In addition to M2, WoW used another format, WMO. If in M2 mostly models of different active mobs were stored, then in WMO lay the environment. Pillars, buildings, even entire cities. The structure of WMO resembled a mini-map: it contained a description of how to assemble the model from pieces and links to "building blocks".
In the end, not without the help of the community, I also figured out this format, adding its support to the next version of the editor.

Competition

Around the same time, MdlVis has a competitor: Warcraft III Model Editor (W3ME). This one was written in C ++, it came immediately with open sources, used DirectX, the English language of the interface, and weighed six times more than MdlVis'a (in those days I was very proud of this miniature editor).
The author of W3ME is clearly not new to programming, and he was familiar with architecture firsthand: very clear, understandable even without comment, readable code, high modularity and incredible stability. W3ME turned out to be a kind of antipode of MdlVis, everything was the other way around: DirectX vs. OpenGL, C ++ vs Delphi, modularity vs spaghetti. Even the functions for which each of the editors was sharpened did not match: W3ME allowed working with particle sources, skeleton, animations, but there were no convenient tools for editing meshes there. In MdlVis, on the contrary, editing meshes was not difficult, but the poor and buggy animation editor left much to be desired.
It was then that I made another mistake: I decided to rewrite the MdlVis animation editor from scratch, so as not only to copy, but also to surpass the functionality of W3ME, leaving no chance to the competitor.
In those days, I still did not know about version control systems, so I acted on the principle of "the next version is a build of the current state of the code." And when they informed me about the next bugs in MdlVis, I could not fix them, since that would mean putting the version without the animation editor at all (it was completely removed from the code, but a new one was just created).

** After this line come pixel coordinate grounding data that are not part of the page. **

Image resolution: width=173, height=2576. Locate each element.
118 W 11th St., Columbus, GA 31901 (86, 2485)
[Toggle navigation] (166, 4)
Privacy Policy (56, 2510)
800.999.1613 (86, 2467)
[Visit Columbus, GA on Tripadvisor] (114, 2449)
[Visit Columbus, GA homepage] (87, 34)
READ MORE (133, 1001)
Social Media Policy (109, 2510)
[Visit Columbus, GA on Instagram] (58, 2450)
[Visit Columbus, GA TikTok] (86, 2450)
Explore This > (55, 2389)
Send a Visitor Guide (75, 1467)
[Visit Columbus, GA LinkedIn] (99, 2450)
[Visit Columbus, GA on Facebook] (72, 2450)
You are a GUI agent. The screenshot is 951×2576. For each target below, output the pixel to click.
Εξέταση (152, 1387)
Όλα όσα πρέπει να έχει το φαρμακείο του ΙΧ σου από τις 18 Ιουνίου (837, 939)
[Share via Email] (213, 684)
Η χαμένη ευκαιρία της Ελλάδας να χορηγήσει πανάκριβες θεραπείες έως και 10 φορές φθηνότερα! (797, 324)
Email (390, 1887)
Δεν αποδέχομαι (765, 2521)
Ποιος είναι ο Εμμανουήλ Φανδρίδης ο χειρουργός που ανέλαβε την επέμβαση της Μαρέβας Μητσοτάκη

The same Git would easily solve my problem, but I didn’t even know about it then, and there was nobody to tell.
And then Blizzards released the next WoW patch, where they changed the format of the models, so that they stopped opening with the converter. In general, fixes became inevitable. The next version of MdlVis came out patched. Less bugs, the ability to convert a new format of WoW models ... but no animation editor. At all.
At this time, the W3ME author took seriously the mesh editor. His program began to catch up with MdlVis, so I had to push too. Mathematics again became the main problem: I had to collect information about the types of interpolation, to understand Hermite splines, and to search for algorithms.
In the end, the animation editor still appeared in MdlVis. It really turned out to be significantly more functional than in W3ME, but it was still distinguished by the same spaghetti architecture, and therefore regularly led to the crash of the program.

Bug search

And a new problem: a lot of irreproducible glitches have accumulated in bug reports. That is, everything worked for me like a clock, but for the user exactly the same actions for some reason led to a crash. What to do?
Having smoked a little forums, I decided to add the ability to remove minidumps to the VEH program. Then, having received a dump from the user, it will be possible to load it into the debugger and at least try to understand what caused the problem.
No sooner said than done. MdlVis 1.39 came out with new functionality. All exceptions were additionally caught by VEH, and a dump was removed in the handler. At the same time, I again took into account that there is no VEH, nor work with dumps in Win98. Therefore, MdlVis first checked for the presence of the necessary functions, loading the required modules dynamically. If the system did not support VEH and dumps, MdlVis worked fine anyway, just without this extra functionality.
The principle of "maximum compatibility" and paranoid checks of everything in a row, which I adhered to from the very beginning of development, paid off when Windows Vista came out. W3ME immediately refused to run it, so the modmakers had to wait almost two weeks for the fix, and MdlVis worked without any problems.
So, the new version went to the people. And immediately it caused complaints: if MdlVis often crashed, then the working directory was quickly clogged with tons of dumps. But instead of describing the bug, it turned out to be quite simple to attach a dump, and finding the cause of the fall became much easier and more pleasant.
It was thanks to the dumps that I was able to identify and fix a lot of previously unreproduced bugs. Most of them were caught by 1.39c, which is still considered the most stable of all versions.

The fate of the editor

What happened next? And then - graduate school, dissertation, defense, job search, work itself. There was less and less time on MdlVis, and Warcraft was gradually losing popularity, degenerating to Battle.net and Dota.
But rumors circulated about the imminent release of StarcraftII. I already licked my lips in advance: after all, it will be possible to remake MdlVis already under the Starcraft model! Surely they will give us a much more powerful map editor, a more powerful engine, and in general Blizzards 100% are preparing the next revolution. But I didn’t take into account that “soon” in the understanding of Blizzard is a loose concept. And when StarcraftII came out, it suddenly turned out that online had taken over the world. Now, in addition to casuals, there is only MMO. Singles are dead, modmakers are not interesting to anyone, and there is not the slightest sense of developing an editor.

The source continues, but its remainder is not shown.